=== EXERCISE ===
Below are several records. Retype exactly those lines running from the one with "Task: Click the badge icon on Nest Max card" through the one with "The image size is (1017, 912).", end lines included, and no others.
== RAW DATA ==
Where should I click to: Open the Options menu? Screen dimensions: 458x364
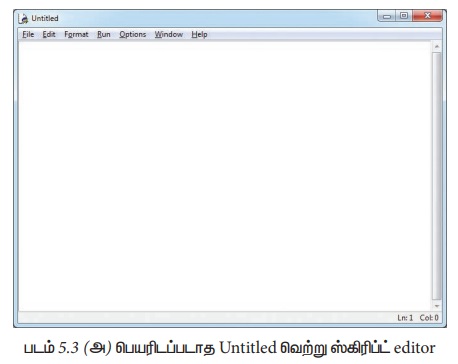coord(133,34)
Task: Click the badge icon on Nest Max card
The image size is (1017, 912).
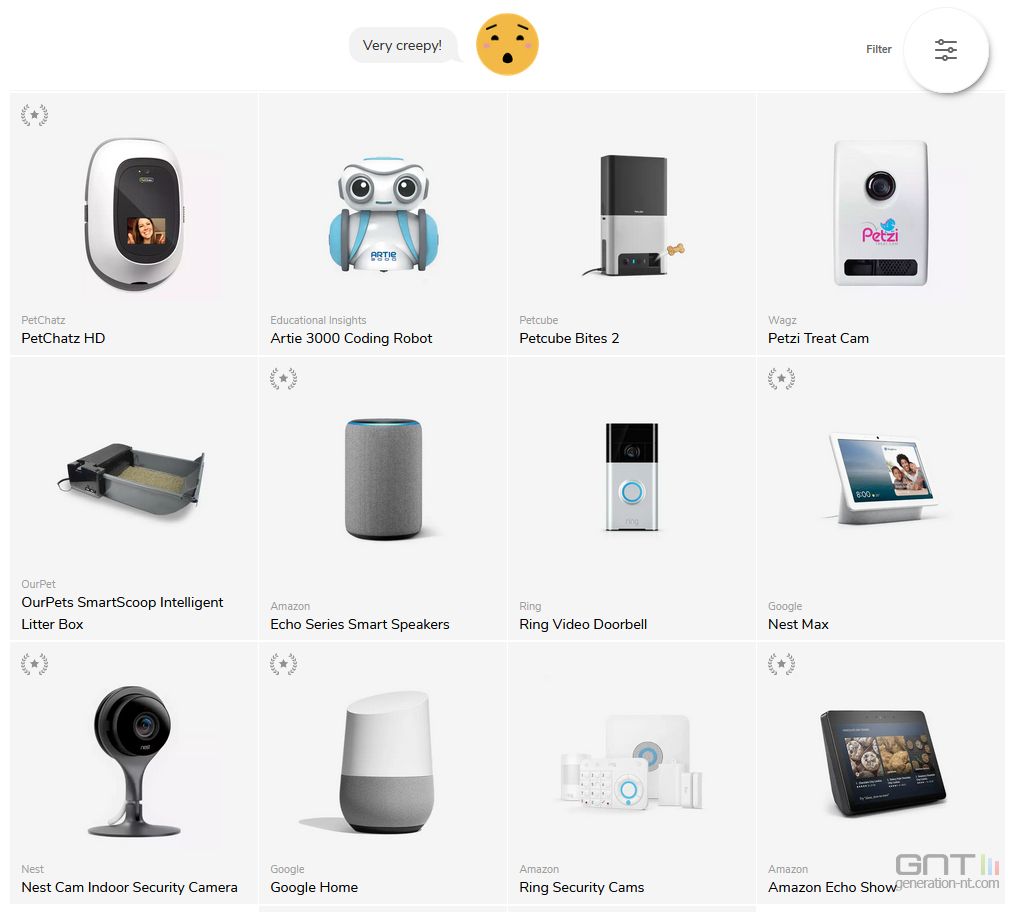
===
== RAW DATA ==
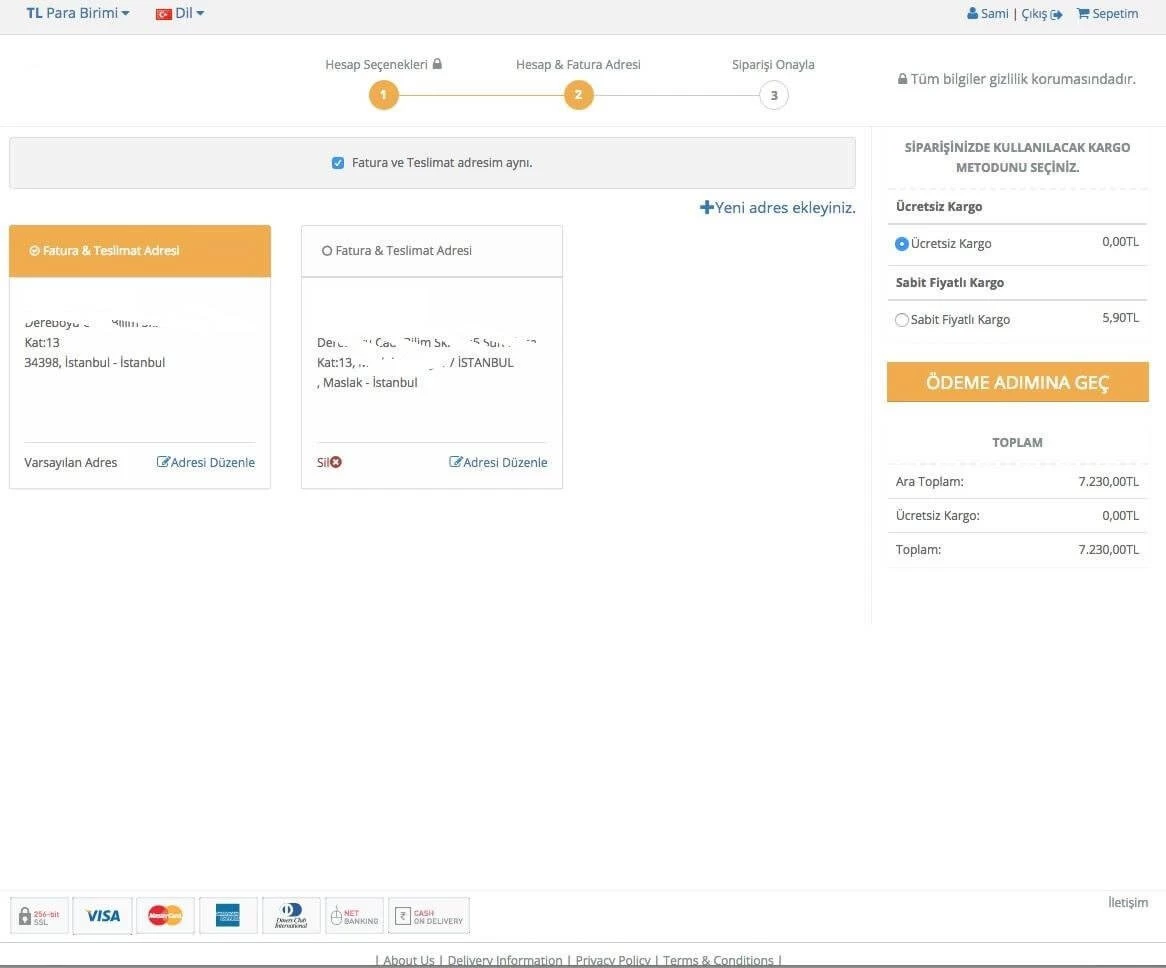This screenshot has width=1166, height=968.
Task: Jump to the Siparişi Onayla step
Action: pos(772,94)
===
== RAW DATA ==
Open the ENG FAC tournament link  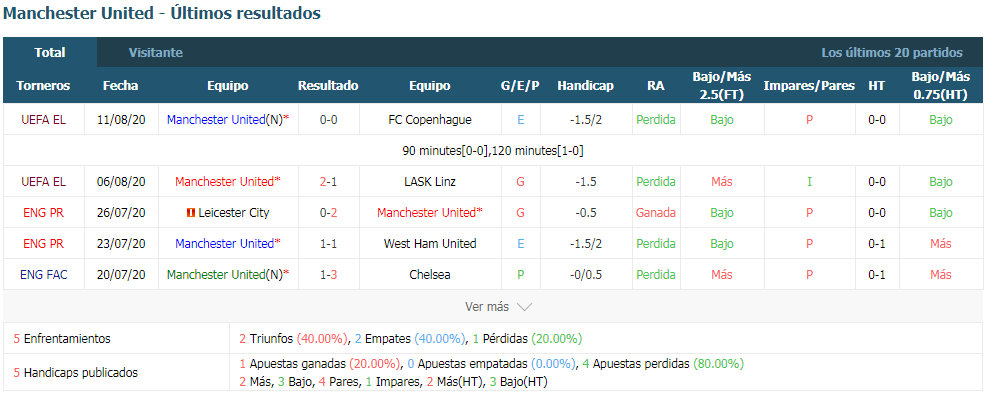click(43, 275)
===
=== RESULT FOR THIS EXERCISE ===
Task: Click the badge icon on Nest Max card
The image size is (1017, 912).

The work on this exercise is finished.